FDA commissioner tells lawmakers his agency needs more authority to prevent drug shortages

After investigations into the FDA’s response to severe drug shortages and other issues, the House Committee on Oversight and Accountability finally had its long-awaited chance to grill the agency’s commissioner Robert Califf, M.D., on a wide range of issues at a Thursday hearing.

Committee Chairman James Comer, R-Kentucky, kicked off the nearly five-hour event by criticizing the FDA for “failing to do the bare minimum” in ensuring food and drug safety and for “a pattern of issues” that show the agency “appears consistently unprepared for crises,” the representative said in his opening remarks.

One area the congressman singled out is FDA inspections, which he noted haven't yet returned to pre-pandemic levels overseas. Comer cited a previous investigation that found a 79% dip in foreign plant inspections in 2022 compared with 2019.

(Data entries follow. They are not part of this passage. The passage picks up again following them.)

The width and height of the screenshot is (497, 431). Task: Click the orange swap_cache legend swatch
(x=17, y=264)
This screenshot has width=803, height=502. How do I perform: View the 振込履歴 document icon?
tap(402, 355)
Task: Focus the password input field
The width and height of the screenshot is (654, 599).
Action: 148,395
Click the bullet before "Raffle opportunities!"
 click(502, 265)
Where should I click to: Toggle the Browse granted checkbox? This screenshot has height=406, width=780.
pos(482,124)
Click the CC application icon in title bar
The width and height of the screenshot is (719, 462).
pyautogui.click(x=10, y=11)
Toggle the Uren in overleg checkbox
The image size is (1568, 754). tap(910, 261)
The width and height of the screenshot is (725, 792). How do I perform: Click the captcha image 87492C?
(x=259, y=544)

Later in the hearing, Califf agreed that “we need to pick up the pace” of inspections. To address some problems it was facing, the FDA recently “completely" reworked its inspection system in India, the FDA official said.

In January, meanwhile, the FDA laid out its plans to transition its Office of Regulatory Affairs to become a new Office of Inspections and Investigations, reassigning some 1,500 staffers to related roles.

The referee 

Beyond inspections, Califf employed a metaphor early on in the hearing that he would go on to use several times.

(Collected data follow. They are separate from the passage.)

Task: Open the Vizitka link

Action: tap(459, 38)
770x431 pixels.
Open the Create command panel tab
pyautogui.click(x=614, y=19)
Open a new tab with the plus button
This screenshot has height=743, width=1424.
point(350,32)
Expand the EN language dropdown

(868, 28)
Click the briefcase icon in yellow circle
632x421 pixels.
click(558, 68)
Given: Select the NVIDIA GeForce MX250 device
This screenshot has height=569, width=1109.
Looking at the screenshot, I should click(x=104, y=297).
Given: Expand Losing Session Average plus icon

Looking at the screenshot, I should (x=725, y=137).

“I think the best way to think about the FDA in general is that we’re referees,” he said.

That means that Congress “writes the rulebook” and drugmakers are “the players in the game.”

To better respond to drug shortages, the agency needs additions to the “rulebook” that would give it more visibility into the complex pharmaceutical supply chain, Califf explained.

As it stands, the FDA only has access to “spotty” information from manufacturers, especially considering that a large chunk of drug ingredients and generics come from foreign manufacturers. The FDA needs more consistent, digitalized data in order to quickly respond to shortages and come up with “predictive algorithms” that would allow the agency to preemptively intervene.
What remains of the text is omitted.